Collector failover principle

It is possible to configure a collector to function as a failover collector for another collector.

Normal operation

Normal operation

In normal operation the main collector is collecting data and “healthy”. The main collector will make it’s health available to the failover collector. As long as the failover collector can verify that the main collector is healthy it will remain dormant.

Main collector is down

Main collector down

In this scenario the failover collector has not been able to verify the health of the main collector in a predefined time frame due to the main collector failing or the machine on which it is running failing. In this case the failover collector will become active and start the collection of data on the failover server.
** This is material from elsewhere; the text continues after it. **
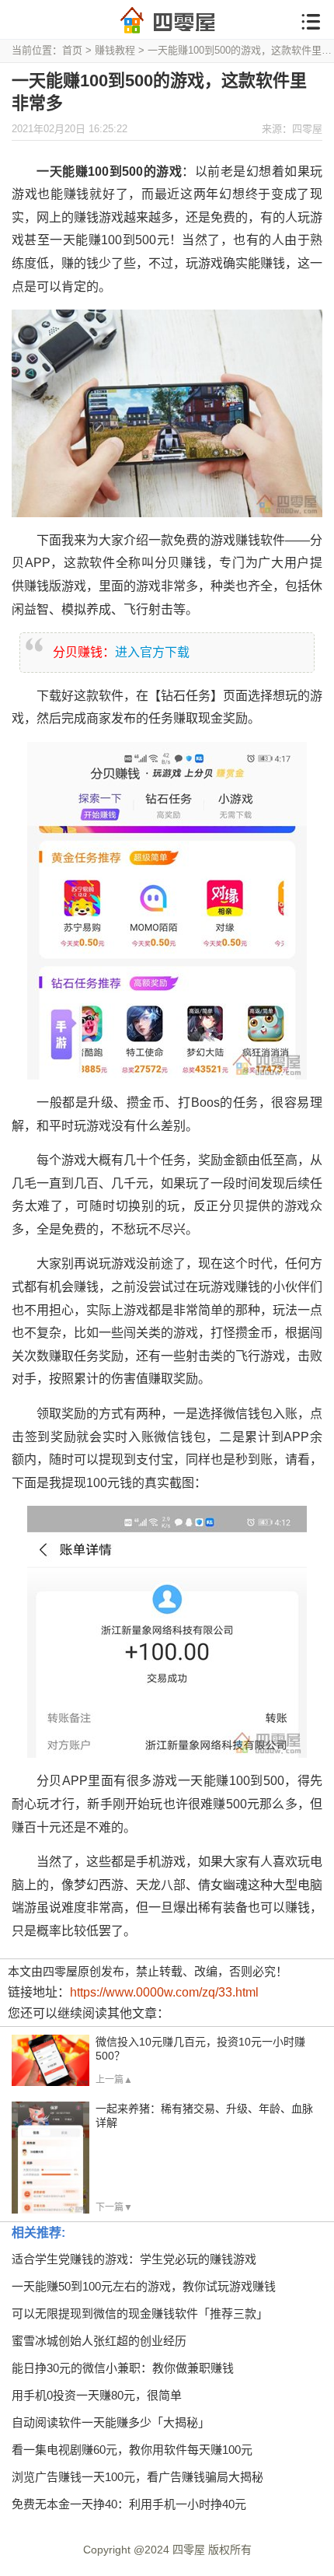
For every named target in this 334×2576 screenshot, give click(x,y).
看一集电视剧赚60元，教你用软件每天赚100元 (132, 2449)
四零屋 (188, 2549)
Main collector is unhealthy but reachable

Main collector unhealthy

In this scenario the failover collector received a health status from the main collector but the health status has been bad for a predefined time frame. In this case the failover collector will become active and start the collection of data on the failover server.

Network down

Network down

In this case the communication between the main collector and the failover collector is prevented by a network issue. In this case both collectors will collect data for the configured measurements.

Configuration

Collector failover settings

To configure the failover for a collector create a new collector, install it on the target machine and perform the initial registration. Once the collector has been registered go to the settings page. After toggling the failover switch a new panel called “Failover settings” should appear with the options described below.

Main collector

Select the main collector for which you want the collector to be the failover. Only collectors of the same type can be selected.

Port

This is the port the main collector will listen on to serve the health status to the failover collector. Enter a valid tcp port number greater than 1023 if your collector is running without administrator or root privileges and make sure your firewall configuration allows a connection on this port from the host on which the failover collector is running to the host on which the main collector is running.

Host

This is the host address to which the failover collector will try to connect to get the health status of the main collector. This can be an ip address or a resolvable hostname.

Timeout

This is the number of seconds the failover collector will wait before becoming “active” after it has deemed the main collector to be unhealthy.

Stop delay

This is the number of seconds the failover collector will wait before returning to the “idle” state after it deemed the main collector to be healthy.